*** INPUT Section Begins ***

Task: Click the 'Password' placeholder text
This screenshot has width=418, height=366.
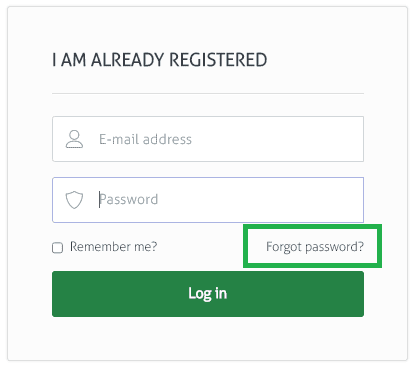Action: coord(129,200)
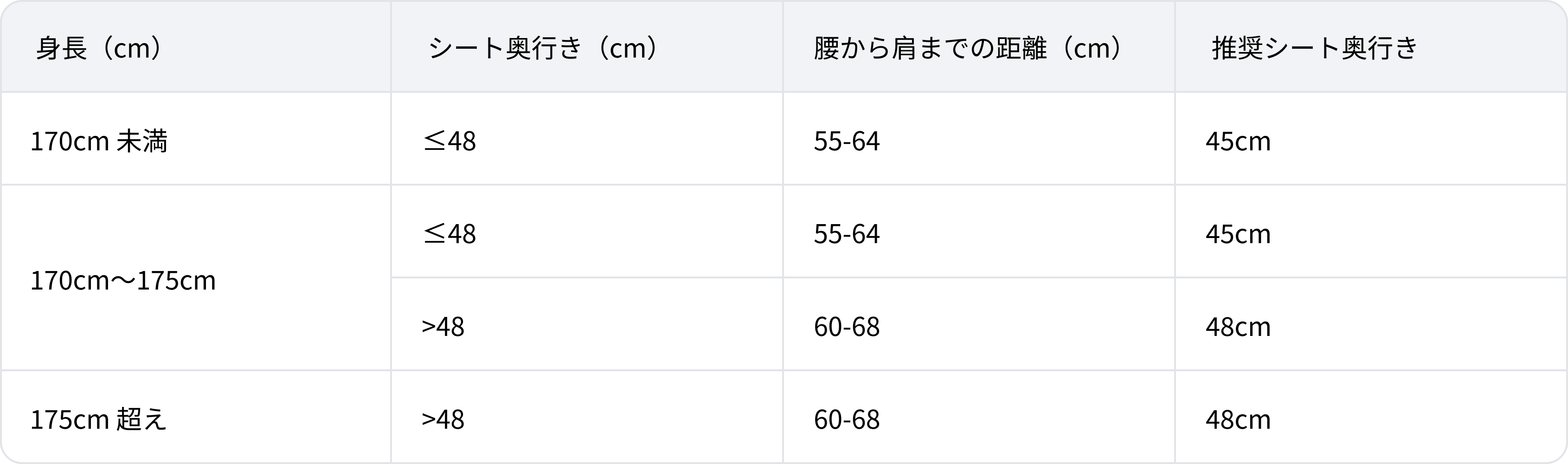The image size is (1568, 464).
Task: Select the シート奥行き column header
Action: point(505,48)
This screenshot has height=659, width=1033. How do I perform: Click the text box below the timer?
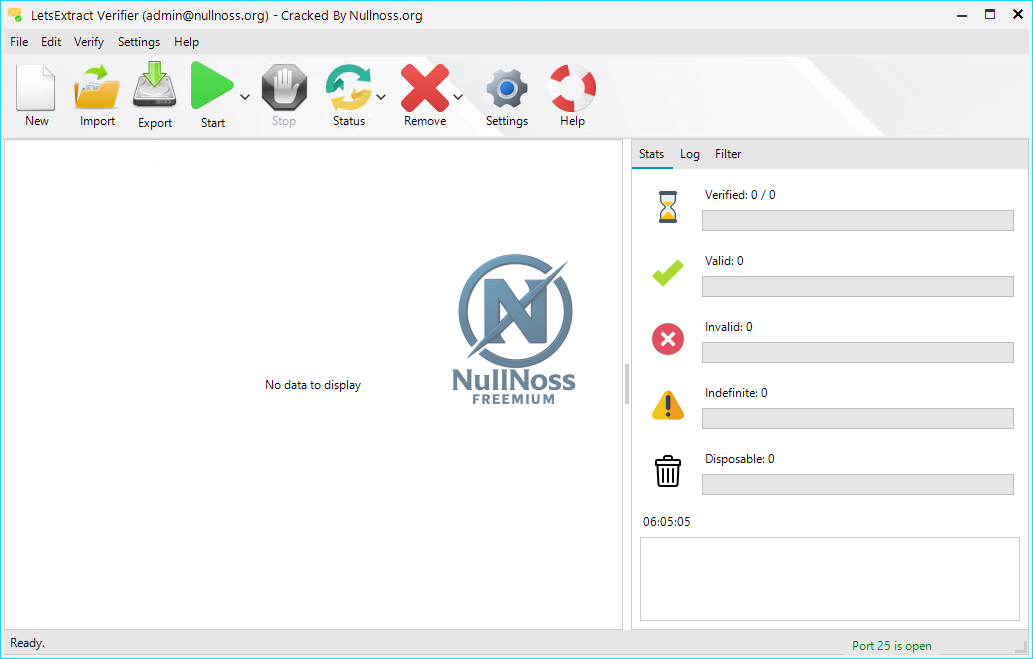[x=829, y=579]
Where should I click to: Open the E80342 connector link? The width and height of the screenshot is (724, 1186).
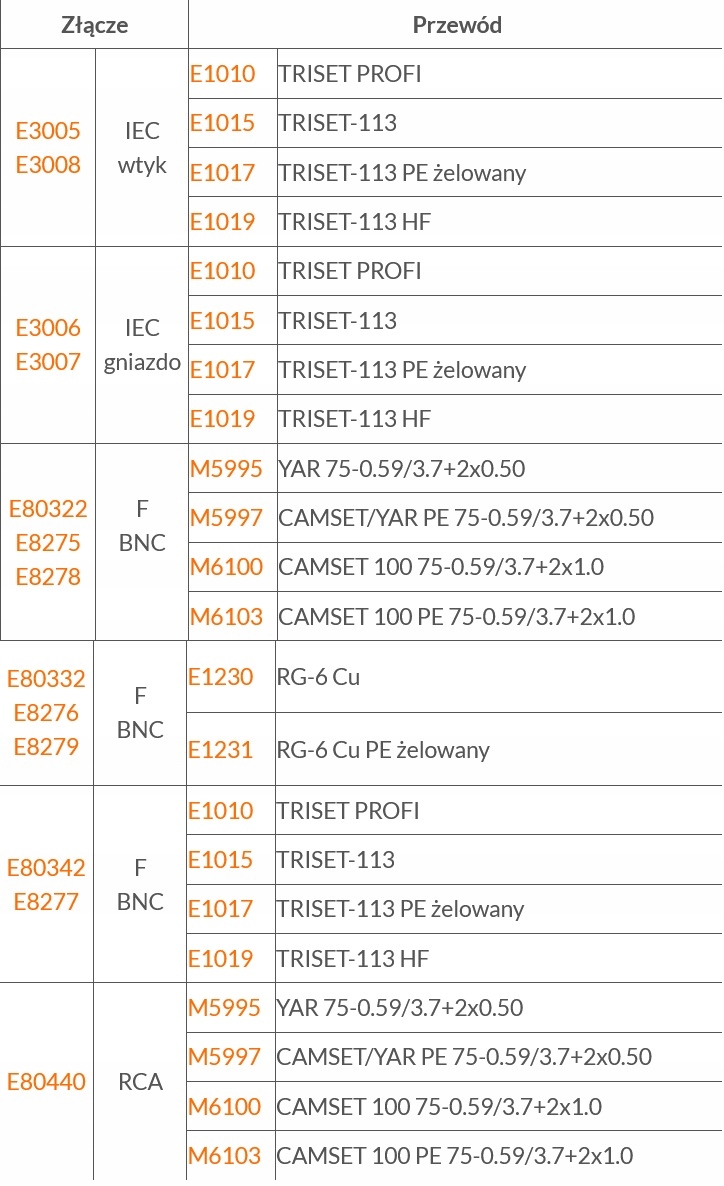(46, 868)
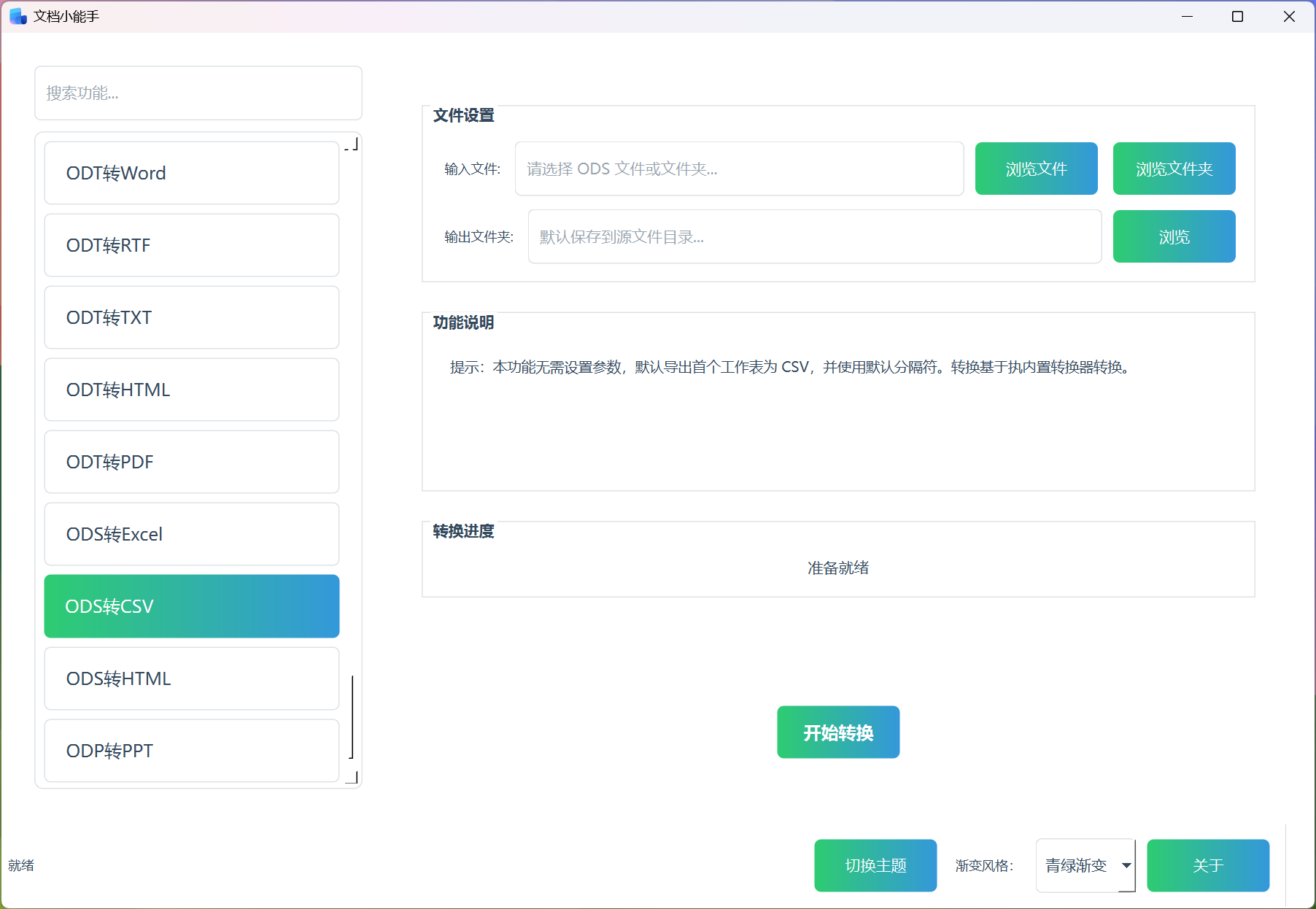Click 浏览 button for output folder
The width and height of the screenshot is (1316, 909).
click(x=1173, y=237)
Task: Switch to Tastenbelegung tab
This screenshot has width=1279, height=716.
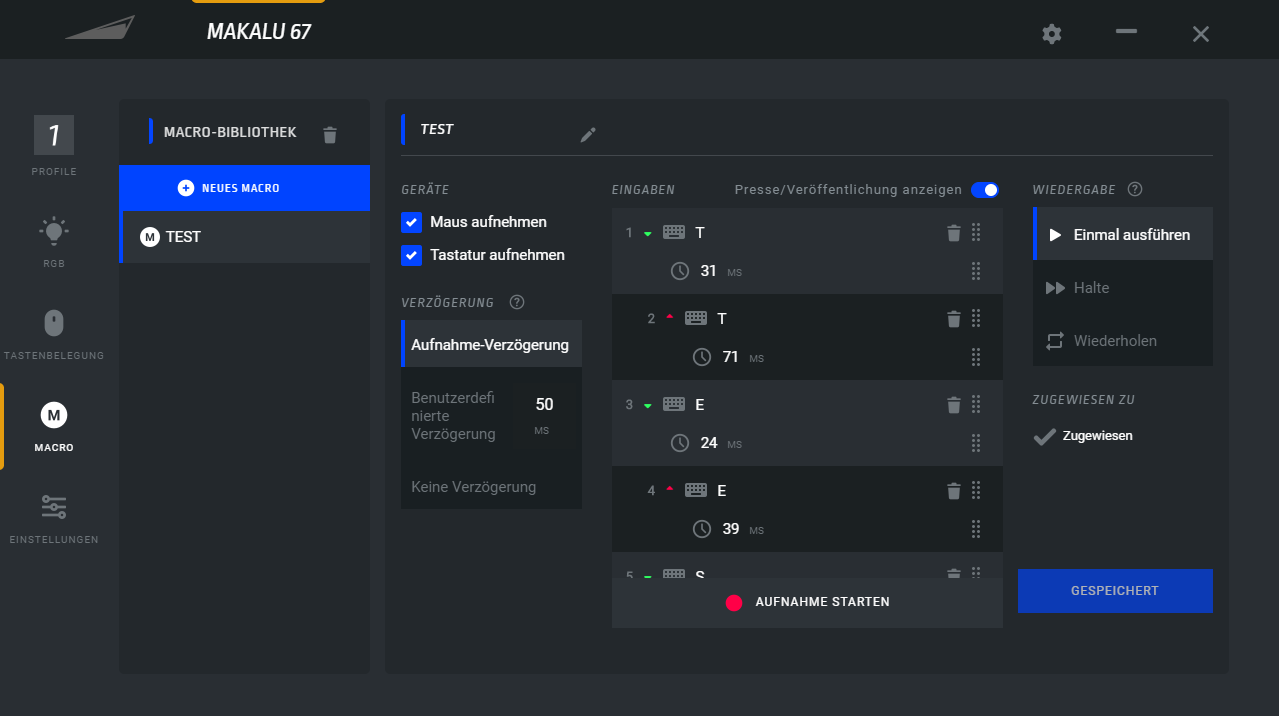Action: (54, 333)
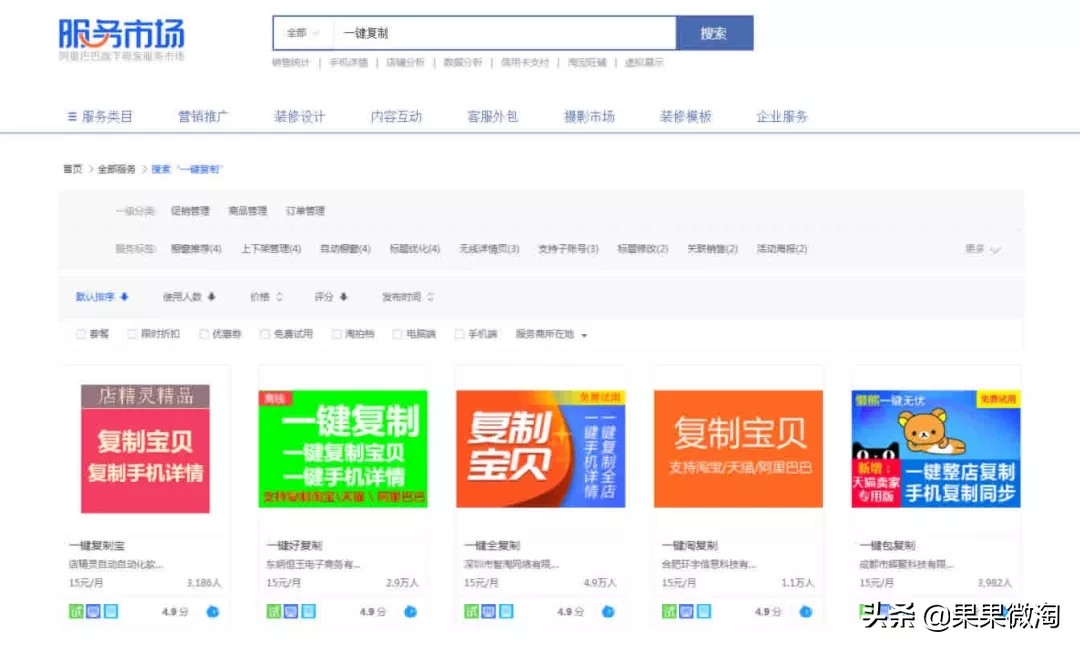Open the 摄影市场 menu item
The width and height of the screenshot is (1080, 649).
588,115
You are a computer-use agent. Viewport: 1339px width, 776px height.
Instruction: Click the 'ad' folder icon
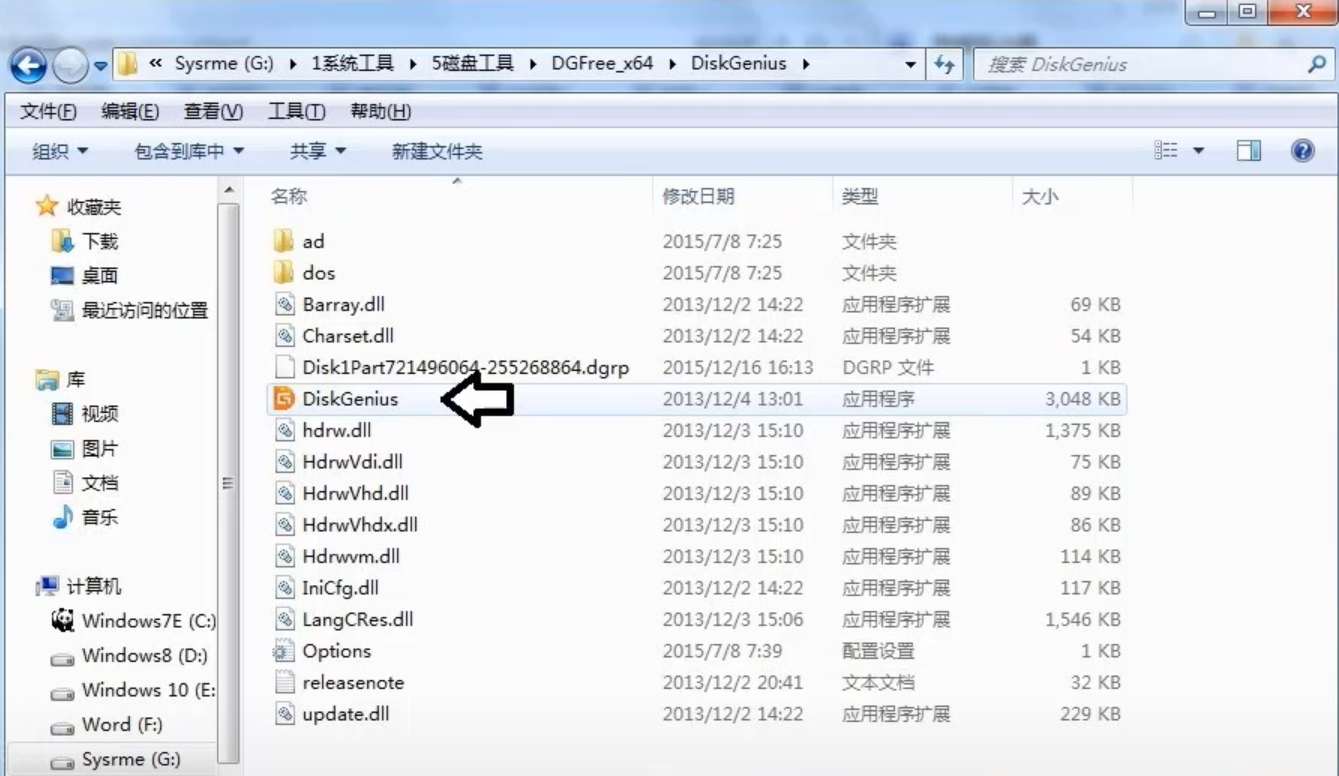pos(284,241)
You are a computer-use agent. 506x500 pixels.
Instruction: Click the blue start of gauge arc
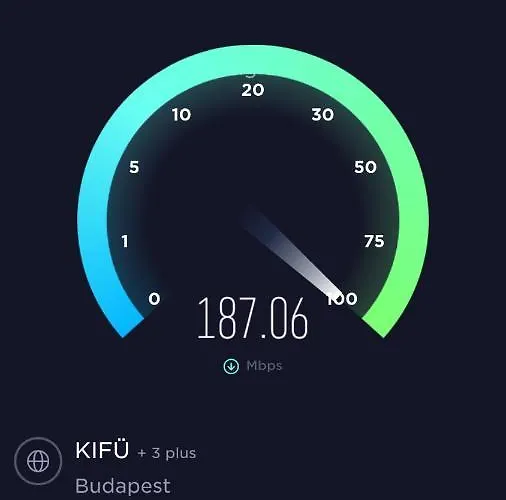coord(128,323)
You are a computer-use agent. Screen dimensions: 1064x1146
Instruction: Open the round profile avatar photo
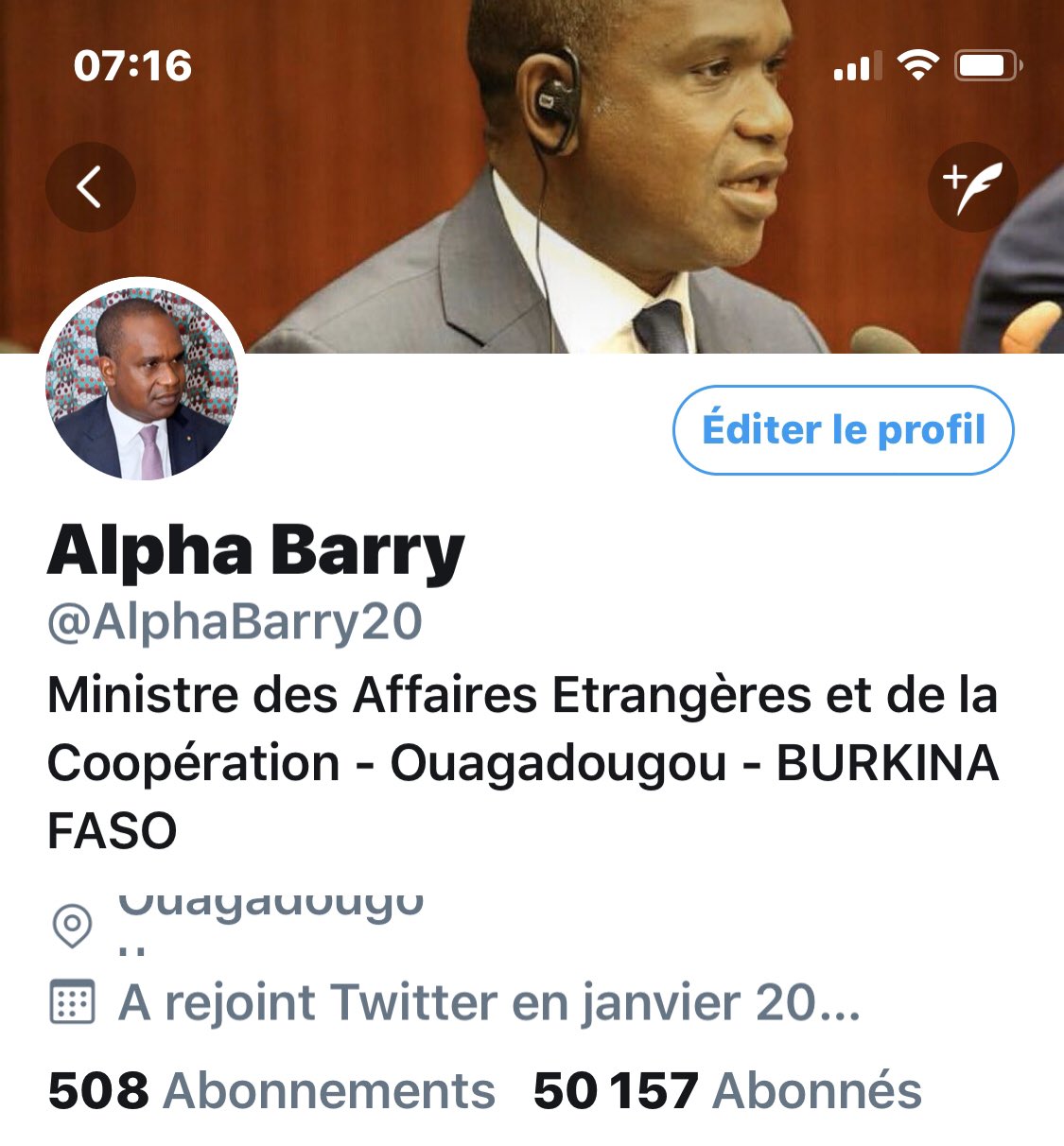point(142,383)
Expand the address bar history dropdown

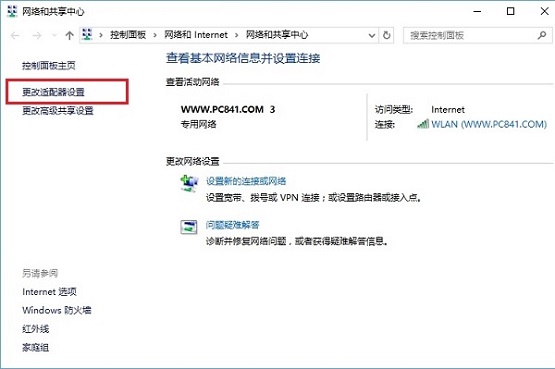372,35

*** INPUT Section Ends ***

- ACTION ITEM: Copy only these lines from the records above, exactly: the one with "This screenshot has height=659, width=1033.", the one with "Task: Switch to Tastenbelegung tab", and those between. Skip the pictures.

- REPLY TO THE TASK:
This screenshot has height=659, width=1033. How do I perform: Click the text box below the timer?
[x=829, y=579]
Where should I click to: Open the E80342 connector link? The width and height of the screenshot is (724, 1186).
(46, 868)
Click 浏览 button for output folder
The width and height of the screenshot is (1316, 909).
click(x=1173, y=237)
Task: Switch to Tastenbelegung tab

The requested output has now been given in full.